> **Work order**: Nothing is needed except the lines below that run from the one with "PARTE 7 – O" through the one with "Tecnologia do Blogger (102, 2543)", repeated exactly.

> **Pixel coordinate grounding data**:
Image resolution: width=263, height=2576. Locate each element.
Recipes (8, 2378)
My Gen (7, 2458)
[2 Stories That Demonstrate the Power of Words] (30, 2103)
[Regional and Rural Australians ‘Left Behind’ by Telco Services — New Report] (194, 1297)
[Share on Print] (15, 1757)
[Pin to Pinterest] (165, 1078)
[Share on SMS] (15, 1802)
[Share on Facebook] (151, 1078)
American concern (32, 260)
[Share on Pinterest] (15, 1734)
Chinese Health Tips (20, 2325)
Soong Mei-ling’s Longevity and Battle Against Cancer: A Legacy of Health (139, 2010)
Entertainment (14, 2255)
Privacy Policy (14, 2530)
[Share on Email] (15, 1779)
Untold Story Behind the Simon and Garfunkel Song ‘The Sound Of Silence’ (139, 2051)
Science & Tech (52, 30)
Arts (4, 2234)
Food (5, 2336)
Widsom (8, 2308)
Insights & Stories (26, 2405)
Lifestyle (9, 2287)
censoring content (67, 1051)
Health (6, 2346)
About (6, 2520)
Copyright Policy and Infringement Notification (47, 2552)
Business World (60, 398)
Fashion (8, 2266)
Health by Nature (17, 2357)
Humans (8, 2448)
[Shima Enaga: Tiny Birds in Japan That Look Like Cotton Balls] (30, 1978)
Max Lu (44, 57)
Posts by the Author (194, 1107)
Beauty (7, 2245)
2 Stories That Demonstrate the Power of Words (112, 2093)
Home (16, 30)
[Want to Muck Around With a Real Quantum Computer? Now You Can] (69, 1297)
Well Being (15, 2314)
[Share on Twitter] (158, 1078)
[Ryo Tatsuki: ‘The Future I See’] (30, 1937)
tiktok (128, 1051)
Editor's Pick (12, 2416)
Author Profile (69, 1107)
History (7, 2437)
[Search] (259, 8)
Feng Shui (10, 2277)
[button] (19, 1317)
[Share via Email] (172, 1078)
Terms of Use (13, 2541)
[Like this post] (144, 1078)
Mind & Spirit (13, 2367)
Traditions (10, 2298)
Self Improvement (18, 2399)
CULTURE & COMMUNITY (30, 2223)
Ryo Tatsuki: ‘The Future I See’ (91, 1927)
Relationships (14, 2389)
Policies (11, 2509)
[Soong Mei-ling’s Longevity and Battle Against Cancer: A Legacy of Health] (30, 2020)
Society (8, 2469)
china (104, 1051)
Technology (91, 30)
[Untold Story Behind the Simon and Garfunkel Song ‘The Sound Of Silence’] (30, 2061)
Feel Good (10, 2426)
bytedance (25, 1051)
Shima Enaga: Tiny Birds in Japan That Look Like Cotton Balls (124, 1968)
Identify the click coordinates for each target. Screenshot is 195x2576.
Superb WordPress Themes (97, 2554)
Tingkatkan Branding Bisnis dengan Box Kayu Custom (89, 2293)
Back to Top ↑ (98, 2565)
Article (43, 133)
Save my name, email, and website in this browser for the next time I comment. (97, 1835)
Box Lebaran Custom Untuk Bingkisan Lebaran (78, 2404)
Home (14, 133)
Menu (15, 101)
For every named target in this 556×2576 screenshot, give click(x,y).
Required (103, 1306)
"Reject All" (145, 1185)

...

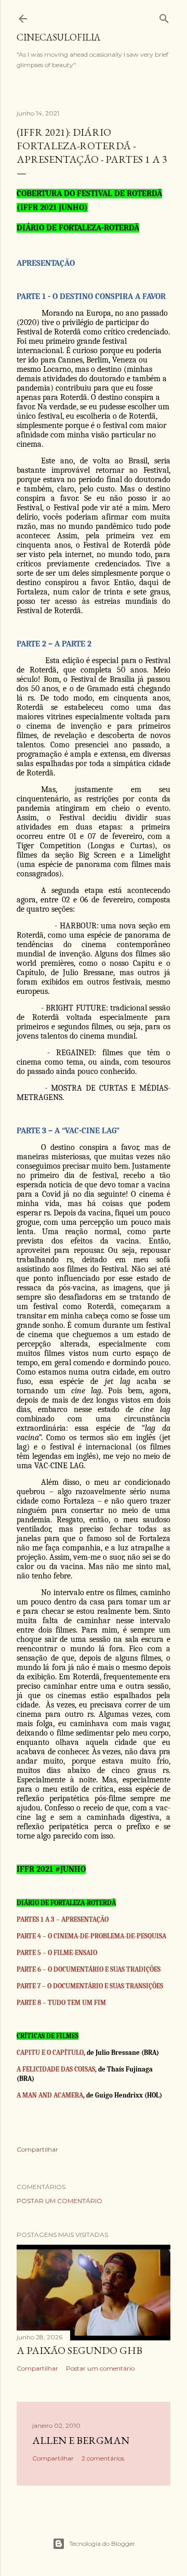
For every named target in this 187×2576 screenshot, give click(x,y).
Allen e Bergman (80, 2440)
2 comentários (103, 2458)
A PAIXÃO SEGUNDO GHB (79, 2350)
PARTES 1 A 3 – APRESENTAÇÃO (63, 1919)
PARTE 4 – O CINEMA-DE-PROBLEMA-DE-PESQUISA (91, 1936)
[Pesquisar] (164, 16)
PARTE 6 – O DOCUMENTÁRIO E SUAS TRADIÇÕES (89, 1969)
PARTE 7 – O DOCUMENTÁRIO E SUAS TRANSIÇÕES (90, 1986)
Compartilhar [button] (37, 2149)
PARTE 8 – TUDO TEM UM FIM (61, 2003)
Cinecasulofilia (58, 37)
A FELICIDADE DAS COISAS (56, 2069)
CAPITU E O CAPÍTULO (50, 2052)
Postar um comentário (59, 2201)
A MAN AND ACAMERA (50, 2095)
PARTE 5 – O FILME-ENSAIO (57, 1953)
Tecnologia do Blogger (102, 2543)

> **Answer space**:
PARTE 7 – O DOCUMENTÁRIO E SUAS TRANSIÇÕES (90, 1986)
Compartilhar [button] (37, 2149)
PARTE 8 – TUDO TEM UM FIM (61, 2003)
Cinecasulofilia (58, 37)
A FELICIDADE DAS COISAS (56, 2069)
CAPITU E O CAPÍTULO (50, 2052)
Postar um comentário (59, 2201)
A MAN AND ACAMERA (50, 2095)
PARTE 5 – O FILME-ENSAIO (57, 1953)
Tecnologia do Blogger (102, 2543)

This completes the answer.